EXTRACTED DATA Block Start
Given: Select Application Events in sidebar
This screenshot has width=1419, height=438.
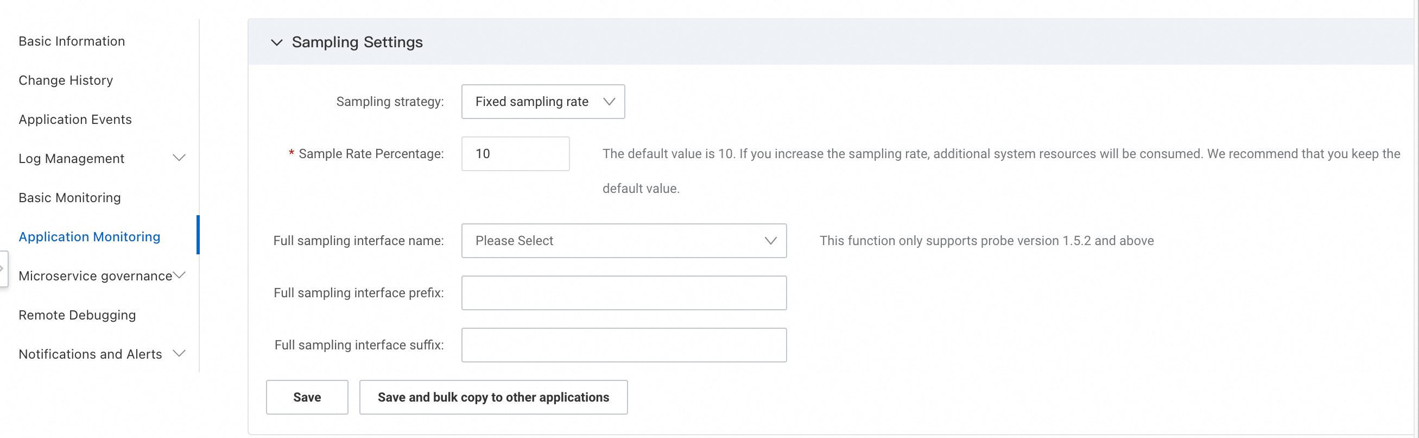Looking at the screenshot, I should (75, 120).
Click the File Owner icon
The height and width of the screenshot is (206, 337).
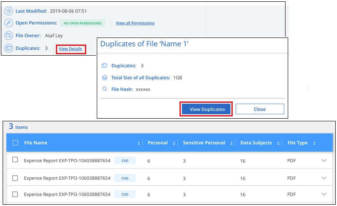click(8, 35)
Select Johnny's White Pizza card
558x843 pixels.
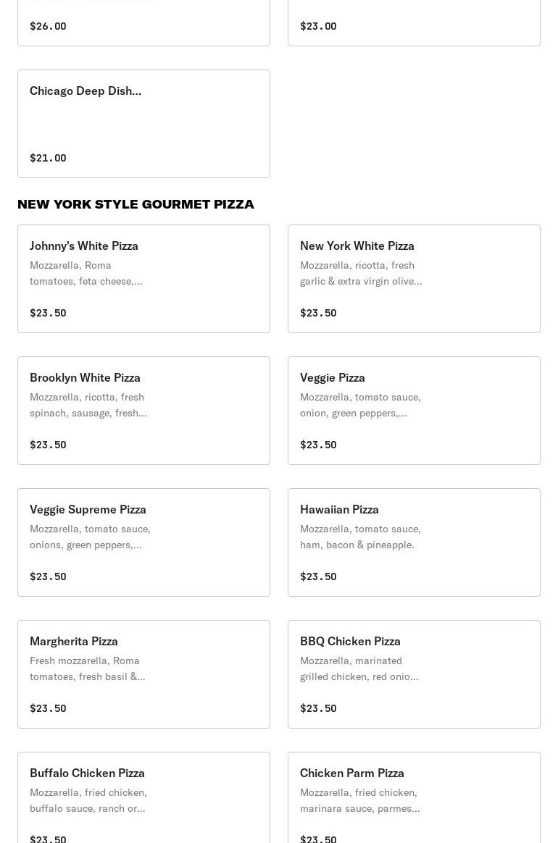(143, 279)
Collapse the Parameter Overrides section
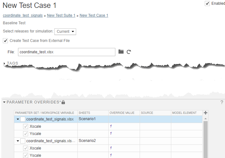225x158 pixels. [x=4, y=102]
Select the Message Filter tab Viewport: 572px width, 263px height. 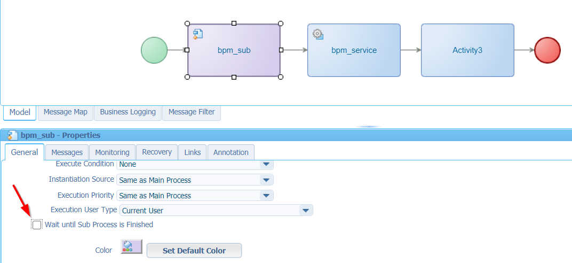192,112
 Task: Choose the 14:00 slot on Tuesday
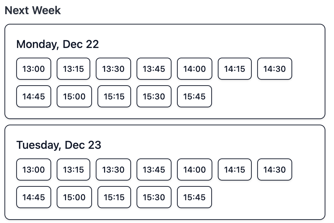(194, 169)
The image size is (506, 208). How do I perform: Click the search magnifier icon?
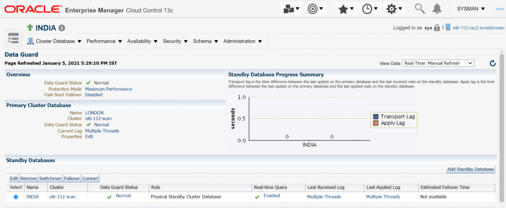click(419, 9)
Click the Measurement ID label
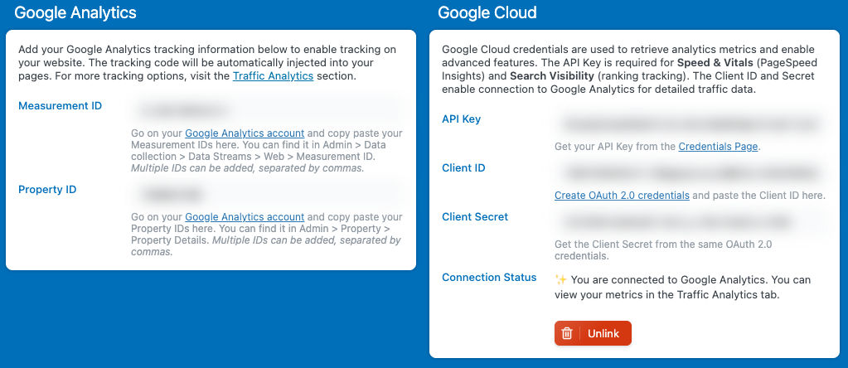This screenshot has width=848, height=368. click(x=60, y=106)
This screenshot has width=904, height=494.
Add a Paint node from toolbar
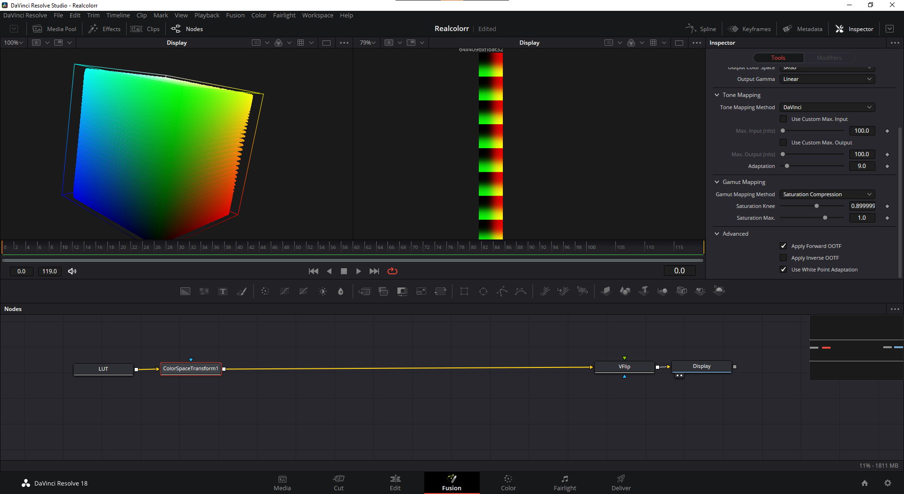242,292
EXTRACTED DATA Block End
The final stretch of the data, from the line with "Task: Choose the 14:00 slot on Tuesday" through its last line, is to be retyped exactly; pictures are not part of the copy.

 Task: Choose the 14:00 slot on Tuesday
(194, 169)
The image size is (506, 208). How do I perform: Click the search magnifier icon?
click(419, 9)
Click the Measurement ID label
This screenshot has width=848, height=368. click(x=60, y=106)
This screenshot has width=904, height=494.
Add a Paint node from toolbar
242,292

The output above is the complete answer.